Detecting trends of tropospheric ozone from ozonesonde profiles is challenging due to the relatively low sampling frequency combined with high temporal variability. Regularization is a statistical learning tool which makes a trade-off between (1) high fitted bias (low flexibility) that results from underfitting and (2) high sensitivity to small data fluctuations (low generalizability) that results from overfitting. The underfitting can be avoided by making sure the number of basis functions (e.g., thin-plate splines) is large enough to represent the underlying process. A model can be considered to be overfit if a high cross validation error is found (which can be investigated by, e.g., iteratively removing one observation and predicting this value from the remaining observations). In terms of detecting tropospheric ozone trends from vertical profiles, the vertical correlated structures in the neighboring pressure layers can be used to inform the learning process. The benefit of this approach can be reflected by the detectable trends (if any) at a low sampling rate (i.e., we have higher confidence of our ability to detect a trend from weekly sampled ozonesonde data) and by an improved quantification of trend estimates in terms of accuracy and precision.

This technique efficiently reduces the uncertainty of the resulting trends and thus increases our ability to detect and quantify trends of smaller magnitude. Therefore, this method is valuable for improved trend detection of ozonesonde records because, although these records are sufficiently long term and have a high vertical resolution with high accuracy, standard trend analysis is still challenging due to the limited sampling rate. This refined estimation is also expected to be beneficial when comparing trends derived from different regions or observing systems since the result is less sensitive to incoherent or unstructured variations.

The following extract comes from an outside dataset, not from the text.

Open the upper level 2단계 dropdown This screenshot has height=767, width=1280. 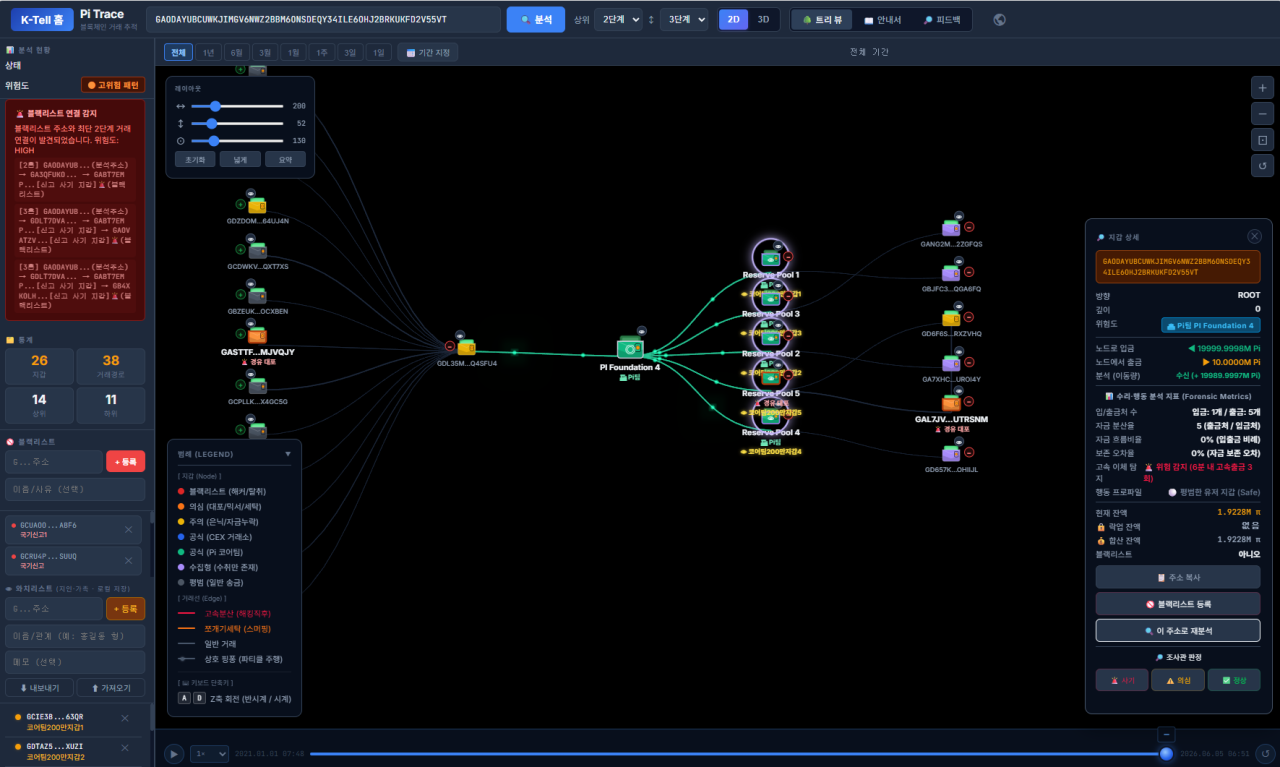click(617, 20)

This paper provides a sophisticated statistical regularization approach for carrying out a joint trend analysis of vertical profile data as applied to tropospheric ozone observations from IAGOS commercial aircraft profiles above Europe and China and NOAA GML's ozonesonde records at Hilo, Hawaii, and Trinidad Head, California. Our approach is designed to deliver a consistent trend and uncertainty estimate by functionally decomposing the overall vertical profile into seasonal and interannual components. Instead of fitting the trend component as a single linear term, our technique adopts a two-step data-driven approach that (1) expresses the continuous change as a series of estimated annual mean anomalies at each altitude or pressure level after accounting for de-seasonalization and vertical autocorrelation and (2) then derives the trend value from the annual mean anomalies according to its underlying structure (a linear approximation of the interannual variability is considered to be appropriate). In this study, we introduce roughness penalties on both monthly and annual scales, which are the fundamental elements of time series decomposition. This data-driven approach reveals the underlying trend structure without determining the linear, nonlinear or any other type of polynomial in advance. The success of this approach lies in the smoothing spline decomposition of ozone profile variability. Importantly, the regularization aspect diminishes the influence from extreme observations. Our method is easy to implement with low computational costs, and it offers a spatial visualization for investigating the trend and interannual variability typical of ozone profile data.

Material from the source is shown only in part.